What Is Eastern Market?
Eastern Market has been running since 1841 — that’s not a typo. It’s one of the oldest and largest public markets in the country, covering six sheds on the near east side of Detroit just north of downtown. On Saturdays, 40,000-plus visitors move through the stalls in peak summer. Vendors include multi-generation farm families from Southeast Michigan and Ohio, Detroit butchers who’ve been at the same stall for 30+ years, artisan food makers, flower growers, and Detroit-made goods sellers who couldn’t afford a retail storefront but can afford a table here.
This isn’t a farmers market cosplay. Eastern Market is a real wholesale and retail food hub. The same market that supplies Detroit restaurants feeds families on Saturday. Bring cash, bring a bag, and plan to spend at least two hours.
What to Buy at Eastern Market
Fresh Produce — Sheds 2 and 3
The Michigan farm rows in Sheds 2 and 3 are the reason to come. In June you’re getting strawberries that taste like strawberries. July through August is sweet corn season — buy a dozen ears for $5 and remember what corn is supposed to taste like. Late September and October bring apple varieties you’ve never seen at a grocery store. Prices are consistently lower than retail; quality is dramatically higher.
Local Meats and Fish — Shed 2
Wigley’s Meats has been at Eastern Market since 1929. The meat vendors in Shed 2 carry pasture-raised Michigan pork, locally butchered beef, and fresh Great Lakes fish. Vis Farms carries heritage pork and grass-fed beef direct from their Michigan operation. For home chefs who care where their meat comes from, this beats every grocery store in the metro.
Detroit-Made Specialty Foods
Better Made Chips, Germack Pistachio (roasted nuts and coffee since 1924), Detroit Nut Company, fresh-ground spices from international vendors in Shed 4. These are the actual Detroit food economy — not gift shop novelties. For Detroit specialty foods you can order and ship nationwide, Goldbelly carries Buddy’s Pizza, Lafayette Coney, and other Detroit staples →
Flowers — Year-Round, Wholesale Prices
Eastern Market has one of the best flower markets in the Midwest. Whole rows of wholesale flower vendors selling full bunches at prices that will make you stop buying flowers at Whole Foods. A full-arm bundle of fresh seasonal flowers runs $10–$20. Peonies in June, sunflowers in July, dahlias in August — all cut the same week.
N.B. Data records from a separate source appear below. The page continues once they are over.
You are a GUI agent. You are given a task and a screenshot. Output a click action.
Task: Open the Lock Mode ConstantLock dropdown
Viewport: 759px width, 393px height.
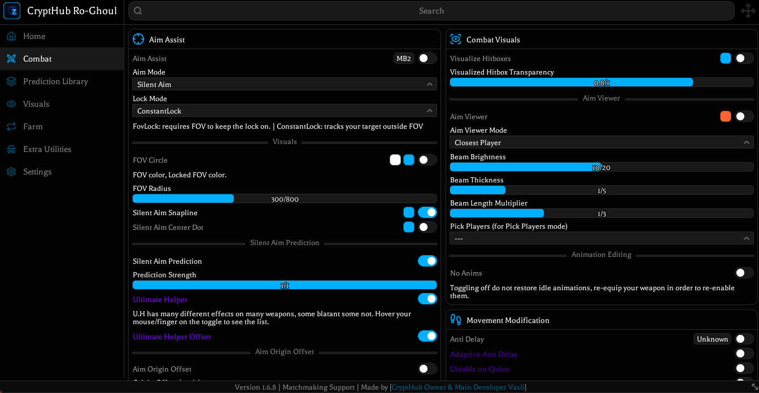(285, 111)
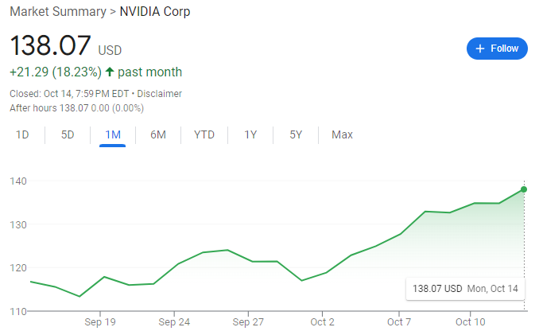This screenshot has width=539, height=331.
Task: Click the plus icon in Follow button
Action: 479,49
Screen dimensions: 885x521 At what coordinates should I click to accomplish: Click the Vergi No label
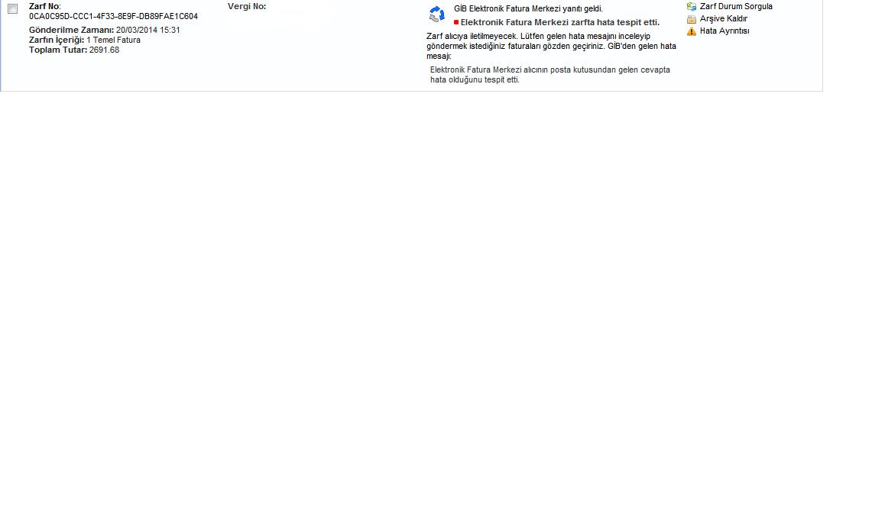(247, 6)
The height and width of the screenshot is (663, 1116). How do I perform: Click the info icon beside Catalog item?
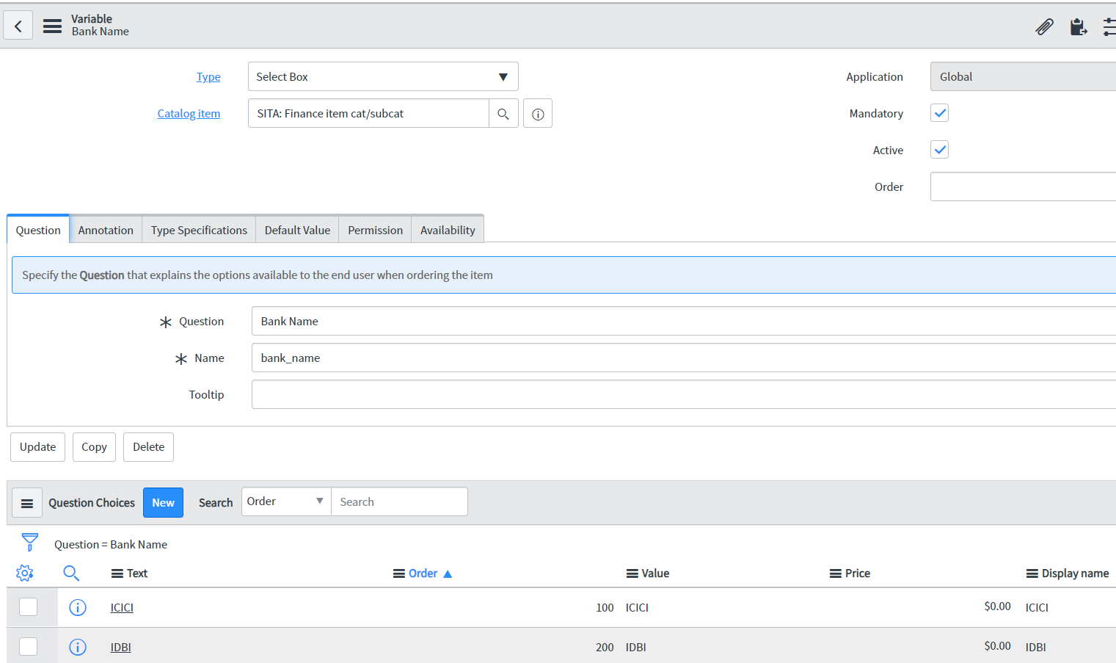point(537,113)
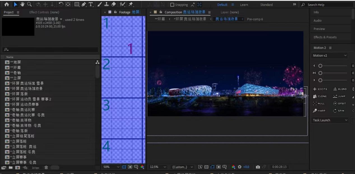Viewport: 355px width, 174px height.
Task: Open the 12.5% magnification dropdown
Action: click(158, 167)
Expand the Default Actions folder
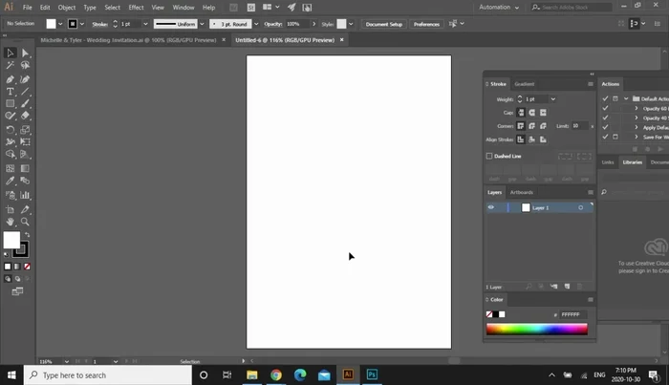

Detroit Art and Handmade Goods — Shed 5
The Shed 5 artisan market runs alongside the main Saturday market. Detroit ceramics, jewelry, screen-printed apparel, original prints, handmade candles, leather goods — all from Detroit makers selling direct. If you want Detroit-made gifts to ship nationwide, check our Best Detroit Gifts guide for online options.
Where to Eat Near Eastern Market
The blocks near Eastern Market have some of Detroit’s best restaurants. After a morning in the sheds:
Dime Store (719 Griswold St, Downtown) — The gold standard Detroit brunch. Big portions, creative takes on classics, reliably packed. Get there early. Reserve a table →
Chartreuse Kitchen and Cocktails (15 E Kirby St, Midtown) — For a market morning that extends into a long lunch. Seasonal menu, serious cocktails, upscale without being stuffy. Reserve a table →
Apparatus Room (250 W Larned St, Downtown) — If you want to make the Saturday into a full occasion. The best room in Detroit for a special meal. Reserve a table →
Book a Guided Eastern Market Food Tour
If you want context for what you’re looking at — which vendors are worth the line, what’s actually in season, where the deals are hidden — a guided food tour covers it. Viator-listed Eastern Market tours run 2–3 hours and include tastings from multiple vendors. Book the experience →
Practical Details: When to Go and What to Bring
Saturday: The main event. 6 AM–5 PM, year-round, rain or shine. Best hours: 8–11 AM.
Sunday: Smaller artisan market in Shed 5 only — more handmade goods, no produce.
Weekdays: Wholesale only — for restaurants and commercial buyers, not the public.
Bring cash (many vendors don’t take cards) and a reusable bag. Parking costs $5 in the surrounding lots; street parking is free if you arrive before 9 AM. The QLine streetcar connects Downtown and Midtown to the market district.